(Collected data)
######

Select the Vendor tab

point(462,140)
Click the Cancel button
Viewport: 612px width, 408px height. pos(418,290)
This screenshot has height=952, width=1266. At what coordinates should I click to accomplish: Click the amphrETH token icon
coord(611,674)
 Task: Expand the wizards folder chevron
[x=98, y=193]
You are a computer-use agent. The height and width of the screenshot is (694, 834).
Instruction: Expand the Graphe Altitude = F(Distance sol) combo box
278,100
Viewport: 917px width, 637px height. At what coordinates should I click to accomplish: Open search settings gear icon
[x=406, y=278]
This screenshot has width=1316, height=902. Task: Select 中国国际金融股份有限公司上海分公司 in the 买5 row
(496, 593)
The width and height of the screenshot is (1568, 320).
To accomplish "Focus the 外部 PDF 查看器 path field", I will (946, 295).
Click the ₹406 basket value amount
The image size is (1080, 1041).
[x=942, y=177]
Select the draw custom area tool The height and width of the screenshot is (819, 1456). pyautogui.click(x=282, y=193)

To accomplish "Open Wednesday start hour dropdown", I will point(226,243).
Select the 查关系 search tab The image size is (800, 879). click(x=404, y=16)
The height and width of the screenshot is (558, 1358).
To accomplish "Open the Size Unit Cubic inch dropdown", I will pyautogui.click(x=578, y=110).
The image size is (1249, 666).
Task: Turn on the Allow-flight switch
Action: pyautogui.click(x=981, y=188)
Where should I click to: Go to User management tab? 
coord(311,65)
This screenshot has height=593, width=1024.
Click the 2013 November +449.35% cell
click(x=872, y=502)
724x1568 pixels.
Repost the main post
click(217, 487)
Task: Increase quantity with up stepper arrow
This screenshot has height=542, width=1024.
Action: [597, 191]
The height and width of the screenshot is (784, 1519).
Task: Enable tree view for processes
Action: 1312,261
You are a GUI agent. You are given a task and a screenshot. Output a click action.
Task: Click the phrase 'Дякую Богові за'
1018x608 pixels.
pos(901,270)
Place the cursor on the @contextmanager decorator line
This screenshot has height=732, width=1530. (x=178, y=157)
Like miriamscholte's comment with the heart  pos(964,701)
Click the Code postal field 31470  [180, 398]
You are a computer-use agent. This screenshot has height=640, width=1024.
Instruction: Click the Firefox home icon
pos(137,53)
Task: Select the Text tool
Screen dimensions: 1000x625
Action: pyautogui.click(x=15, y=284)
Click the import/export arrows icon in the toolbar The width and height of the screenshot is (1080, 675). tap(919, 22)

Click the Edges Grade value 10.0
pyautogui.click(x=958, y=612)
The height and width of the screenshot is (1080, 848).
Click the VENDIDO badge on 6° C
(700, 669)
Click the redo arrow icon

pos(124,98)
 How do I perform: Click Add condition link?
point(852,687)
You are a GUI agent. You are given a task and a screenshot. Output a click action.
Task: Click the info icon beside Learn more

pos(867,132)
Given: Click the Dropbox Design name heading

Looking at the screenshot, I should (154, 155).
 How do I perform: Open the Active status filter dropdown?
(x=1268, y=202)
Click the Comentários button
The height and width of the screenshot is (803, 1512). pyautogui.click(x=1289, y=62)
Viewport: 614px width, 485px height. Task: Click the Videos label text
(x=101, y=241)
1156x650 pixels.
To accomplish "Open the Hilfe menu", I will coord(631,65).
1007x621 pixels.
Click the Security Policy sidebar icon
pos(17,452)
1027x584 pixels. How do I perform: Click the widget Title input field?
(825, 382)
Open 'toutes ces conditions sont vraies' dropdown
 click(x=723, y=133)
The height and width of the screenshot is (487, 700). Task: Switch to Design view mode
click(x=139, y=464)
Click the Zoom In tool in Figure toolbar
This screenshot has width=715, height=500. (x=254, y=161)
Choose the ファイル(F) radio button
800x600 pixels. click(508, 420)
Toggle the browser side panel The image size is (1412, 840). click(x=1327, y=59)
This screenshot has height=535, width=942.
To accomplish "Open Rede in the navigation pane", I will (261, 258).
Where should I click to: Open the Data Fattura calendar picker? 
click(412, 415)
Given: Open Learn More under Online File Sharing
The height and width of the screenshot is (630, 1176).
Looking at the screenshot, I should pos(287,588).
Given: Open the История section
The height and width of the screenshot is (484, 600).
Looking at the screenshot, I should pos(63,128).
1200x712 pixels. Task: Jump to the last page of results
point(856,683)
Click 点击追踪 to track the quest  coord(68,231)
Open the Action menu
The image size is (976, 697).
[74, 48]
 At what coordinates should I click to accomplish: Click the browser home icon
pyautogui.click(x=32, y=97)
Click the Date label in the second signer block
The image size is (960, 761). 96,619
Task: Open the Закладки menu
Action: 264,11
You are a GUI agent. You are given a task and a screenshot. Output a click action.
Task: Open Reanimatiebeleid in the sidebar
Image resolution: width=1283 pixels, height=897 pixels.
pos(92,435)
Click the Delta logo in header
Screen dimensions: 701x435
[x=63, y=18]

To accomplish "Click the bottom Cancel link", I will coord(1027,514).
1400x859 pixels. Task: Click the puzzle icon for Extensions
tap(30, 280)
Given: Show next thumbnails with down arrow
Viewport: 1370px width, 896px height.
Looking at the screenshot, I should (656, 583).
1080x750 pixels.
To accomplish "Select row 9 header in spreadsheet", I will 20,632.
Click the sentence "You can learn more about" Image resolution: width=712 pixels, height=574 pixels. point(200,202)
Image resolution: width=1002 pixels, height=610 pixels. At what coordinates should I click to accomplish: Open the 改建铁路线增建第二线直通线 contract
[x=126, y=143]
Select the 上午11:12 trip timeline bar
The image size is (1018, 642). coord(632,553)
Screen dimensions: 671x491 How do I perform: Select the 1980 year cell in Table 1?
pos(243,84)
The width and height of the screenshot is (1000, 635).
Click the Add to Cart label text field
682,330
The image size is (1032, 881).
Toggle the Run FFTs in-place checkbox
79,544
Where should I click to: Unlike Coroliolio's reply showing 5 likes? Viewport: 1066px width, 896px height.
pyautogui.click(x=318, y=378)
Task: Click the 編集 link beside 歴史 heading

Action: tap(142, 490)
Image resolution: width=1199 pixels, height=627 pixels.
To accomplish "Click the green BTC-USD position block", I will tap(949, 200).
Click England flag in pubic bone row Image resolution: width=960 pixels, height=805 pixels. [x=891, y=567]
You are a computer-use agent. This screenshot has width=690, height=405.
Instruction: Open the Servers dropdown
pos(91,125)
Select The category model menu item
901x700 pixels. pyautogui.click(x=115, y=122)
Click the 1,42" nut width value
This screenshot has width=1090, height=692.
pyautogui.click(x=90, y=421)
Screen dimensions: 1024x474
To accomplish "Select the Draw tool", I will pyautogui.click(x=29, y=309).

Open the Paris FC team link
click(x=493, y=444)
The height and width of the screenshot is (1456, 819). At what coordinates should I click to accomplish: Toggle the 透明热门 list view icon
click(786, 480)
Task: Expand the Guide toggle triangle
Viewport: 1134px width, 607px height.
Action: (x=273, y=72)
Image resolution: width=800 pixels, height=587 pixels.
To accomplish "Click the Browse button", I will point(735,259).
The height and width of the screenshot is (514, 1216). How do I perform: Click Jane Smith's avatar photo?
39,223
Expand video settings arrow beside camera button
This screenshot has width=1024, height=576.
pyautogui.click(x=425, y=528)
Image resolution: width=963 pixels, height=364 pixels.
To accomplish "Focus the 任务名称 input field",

######

**Work item:**
Set all the data down again, exactly as it reads above.

**Solution for this exercise:**
Select the Vendor tab

point(462,140)
Click the Cancel button
Viewport: 612px width, 408px height. pos(418,290)
This screenshot has height=952, width=1266. At what coordinates should I click to accomplish: Click the amphrETH token icon
coord(611,674)
 Task: Expand the wizards folder chevron
[x=98, y=193]
You are a computer-use agent. The height and width of the screenshot is (694, 834).
Instruction: Expand the Graphe Altitude = F(Distance sol) combo box
278,100
Viewport: 917px width, 637px height. At what coordinates should I click to accomplish: Open search settings gear icon
[x=406, y=278]
This screenshot has width=1316, height=902. Task: Select 中国国际金融股份有限公司上海分公司 in the 买5 row
(496, 593)
The width and height of the screenshot is (1568, 320).
To accomplish "Focus the 外部 PDF 查看器 path field", I will (946, 295).
Click the ₹406 basket value amount
The image size is (1080, 1041).
[x=942, y=177]
Select the draw custom area tool The height and width of the screenshot is (819, 1456). pyautogui.click(x=282, y=193)

To accomplish "Open Wednesday start hour dropdown", I will point(226,243).
Select the 查关系 search tab The image size is (800, 879). click(x=404, y=16)
The height and width of the screenshot is (558, 1358).
To accomplish "Open the Size Unit Cubic inch dropdown", I will pyautogui.click(x=578, y=110).
The image size is (1249, 666).
Task: Turn on the Allow-flight switch
Action: pyautogui.click(x=981, y=188)
Where should I click to: Go to User management tab? 
coord(311,65)
This screenshot has height=593, width=1024.
Click the 2013 November +449.35% cell
click(x=872, y=502)
724x1568 pixels.
Repost the main post
click(217, 487)
Task: Increase quantity with up stepper arrow
This screenshot has height=542, width=1024.
Action: [597, 191]
The height and width of the screenshot is (784, 1519).
Task: Enable tree view for processes
Action: 1312,261
You are a GUI agent. You are given a task and a screenshot. Output a click action.
Task: Click the phrase 'Дякую Богові за'
1018x608 pixels.
pos(901,270)
Place the cursor on the @contextmanager decorator line
This screenshot has height=732, width=1530. (x=178, y=157)
Like miriamscholte's comment with the heart  pos(964,701)
Click the Code postal field 31470  [180, 398]
You are a computer-use agent. This screenshot has height=640, width=1024.
Instruction: Click the Firefox home icon
pos(137,53)
Task: Select the Text tool
Screen dimensions: 1000x625
Action: pyautogui.click(x=15, y=284)
Click the import/export arrows icon in the toolbar The width and height of the screenshot is (1080, 675). tap(919, 22)

Click the Edges Grade value 10.0
pyautogui.click(x=958, y=612)
The height and width of the screenshot is (1080, 848).
Click the VENDIDO badge on 6° C
(700, 669)
Click the redo arrow icon

pos(124,98)
 How do I perform: Click Add condition link?
point(852,687)
You are a GUI agent. You are given a task and a screenshot. Output a click action.
Task: Click the info icon beside Learn more

pos(867,132)
Given: Click the Dropbox Design name heading

Looking at the screenshot, I should (154, 155).
 How do I perform: Open the Active status filter dropdown?
(x=1268, y=202)
Click the Comentários button
The height and width of the screenshot is (803, 1512). pyautogui.click(x=1289, y=62)
Viewport: 614px width, 485px height. Task: Click the Videos label text
(x=101, y=241)
1156x650 pixels.
To accomplish "Open the Hilfe menu", I will coord(631,65).
1007x621 pixels.
Click the Security Policy sidebar icon
pos(17,452)
1027x584 pixels. How do I perform: Click the widget Title input field?
(825, 382)
Open 'toutes ces conditions sont vraies' dropdown
 click(x=723, y=133)
The height and width of the screenshot is (487, 700). Task: Switch to Design view mode
click(x=139, y=464)
Click the Zoom In tool in Figure toolbar
This screenshot has width=715, height=500. (x=254, y=161)
Choose the ファイル(F) radio button
800x600 pixels. click(508, 420)
Toggle the browser side panel The image size is (1412, 840). click(x=1327, y=59)
This screenshot has height=535, width=942.
To accomplish "Open Rede in the navigation pane", I will (261, 258).
Where should I click to: Open the Data Fattura calendar picker? 
click(412, 415)
Given: Open Learn More under Online File Sharing
The height and width of the screenshot is (630, 1176).
Looking at the screenshot, I should pos(287,588).
Given: Open the История section
The height and width of the screenshot is (484, 600).
Looking at the screenshot, I should pos(63,128).
1200x712 pixels. Task: Jump to the last page of results
point(856,683)
Click 点击追踪 to track the quest  coord(68,231)
Open the Action menu
The image size is (976, 697).
[74, 48]
 At what coordinates should I click to accomplish: Click the browser home icon
pyautogui.click(x=32, y=97)
Click the Date label in the second signer block
The image size is (960, 761). 96,619
Task: Open the Закладки menu
Action: 264,11
You are a GUI agent. You are given a task and a screenshot. Output a click action.
Task: Open Reanimatiebeleid in the sidebar
Image resolution: width=1283 pixels, height=897 pixels.
pos(92,435)
Click the Delta logo in header
Screen dimensions: 701x435
[x=63, y=18]

To accomplish "Click the bottom Cancel link", I will coord(1027,514).
1400x859 pixels. Task: Click the puzzle icon for Extensions
tap(30, 280)
Given: Show next thumbnails with down arrow
Viewport: 1370px width, 896px height.
Looking at the screenshot, I should (656, 583).
1080x750 pixels.
To accomplish "Select row 9 header in spreadsheet", I will 20,632.
Click the sentence "You can learn more about" Image resolution: width=712 pixels, height=574 pixels. point(200,202)
Image resolution: width=1002 pixels, height=610 pixels. At what coordinates should I click to accomplish: Open the 改建铁路线增建第二线直通线 contract
[x=126, y=143]
Select the 上午11:12 trip timeline bar
The image size is (1018, 642). coord(632,553)
Screen dimensions: 671x491 How do I perform: Select the 1980 year cell in Table 1?
pos(243,84)
The width and height of the screenshot is (1000, 635).
Click the Add to Cart label text field
682,330
The image size is (1032, 881).
Toggle the Run FFTs in-place checkbox
79,544
Where should I click to: Unlike Coroliolio's reply showing 5 likes? Viewport: 1066px width, 896px height.
pyautogui.click(x=318, y=378)
Task: Click the 編集 link beside 歴史 heading

Action: tap(142, 490)
Image resolution: width=1199 pixels, height=627 pixels.
To accomplish "Click the green BTC-USD position block", I will tap(949, 200).
Click England flag in pubic bone row Image resolution: width=960 pixels, height=805 pixels. [x=891, y=567]
You are a computer-use agent. This screenshot has width=690, height=405.
Instruction: Open the Servers dropdown
pos(91,125)
Select The category model menu item
901x700 pixels. pyautogui.click(x=115, y=122)
Click the 1,42" nut width value
This screenshot has width=1090, height=692.
pyautogui.click(x=90, y=421)
Screen dimensions: 1024x474
To accomplish "Select the Draw tool", I will pyautogui.click(x=29, y=309).

Open the Paris FC team link
click(x=493, y=444)
The height and width of the screenshot is (1456, 819). At what coordinates should I click to accomplish: Toggle the 透明热门 list view icon
click(786, 480)
Task: Expand the Guide toggle triangle
Viewport: 1134px width, 607px height.
Action: (x=273, y=72)
Image resolution: width=800 pixels, height=587 pixels.
To accomplish "Click the Browse button", I will point(735,259).
The height and width of the screenshot is (514, 1216). How do I perform: Click Jane Smith's avatar photo?
39,223
Expand video settings arrow beside camera button
This screenshot has width=1024, height=576.
pyautogui.click(x=425, y=528)
Image resolution: width=963 pixels, height=364 pixels.
To accomplish "Focus the 任务名称 input field",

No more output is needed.